Internet, Virtual Activism and the Blogosphere: The Refugee Art Project

For this shared discoveries week, I decided to look at an online community of migrants slightly different than the ones represented in the articles. While the migrants discussed in the readings are empowered to use their online presence for self determination and self representation, refugees in detention are largely silenced by their lack of direct access to media to tell their own stories and connect to their wider communities.

Australia has been widely criticized by organizations such as UNHCR and Amnesty International for conditions at its Manus Island and Nauru indefinite detention centres, where it currently detains asylum seekers and refugees, many of them children. For some background on Australia’s detention centres, check out this really great, short comic on one former guard’s experience working for Serco. In the Australian media, asylum seekers are frequently represented as dangerous, unwanted ‘boat people’, taking advantage of Australian compassion and benefits and threatening to end the ‘Australian way of life’ with forced multiculturalism. In this context, these migrants voices are all the more important to hear.

The refugees in Australian detention centres on Manus Island and Nauru share their stories online through The Refugee Art Project, an “apolitical” non profit that provides a showcase for refugee artwork.
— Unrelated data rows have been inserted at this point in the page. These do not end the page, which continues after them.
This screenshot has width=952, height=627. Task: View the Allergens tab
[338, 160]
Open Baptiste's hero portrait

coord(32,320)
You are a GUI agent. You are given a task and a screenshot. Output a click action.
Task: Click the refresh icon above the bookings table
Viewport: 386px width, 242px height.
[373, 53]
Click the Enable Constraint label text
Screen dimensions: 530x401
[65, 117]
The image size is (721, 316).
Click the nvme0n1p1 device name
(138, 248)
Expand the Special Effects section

As The Refugee Art Project states on their website:

“Our intention is simply to enable asylum seekers to communicate to the public in their own voice, through art, which creates a bridge between them and the community. This is a political act only insofar as the voices of asylum seekers are shut out of public discussion whilst they are often misrepresented and maligned by our political leaders and the commercial media. By showing the art of asylum seekers and refugees, we hope to raise a greater public awareness about their suffering and to highlight the enormous talent that is locked away, behind razor wire.”

In this way The Refugee Art Project complicates Mainsah’s argument for the internet as being “a site of struggle rather than escape.” While the artists are literally imprisoned, through the internet, their artwork is allowed a chance to escape, inspiring support and struggle for their cause in a wider community beyond the razor wire.

In addition to their website, which showcases artwork done by asylum seekers in detention, the Refugee Art Project has an active online twitter, tumblr and facebook presence. On their website, detainees work is presented in galleries such as “memories of home”, “exile”, “surviving detention”, and “imagining Australia.” The Refugee Art Project also provides an offline voice for the detainees, distributing zines created by asylum seekers and putting on art shows of their work.

Recently, The Refugee Art Project joined in support with a number of artists in boycotting the Sidney Biennale, whose founding partner, Transfield, has been granted contracts to operate a detention centre on Manus Island. In response to the boycott, the chairman of the Biennale (who is also chairman of Transfield holdings) resigned his position with the festival. Detainee artists with The Refugee Art Project are currently collaborating to create a piece that “deals directly with the subject of their mandatory and indefinite detention” for the Biennale.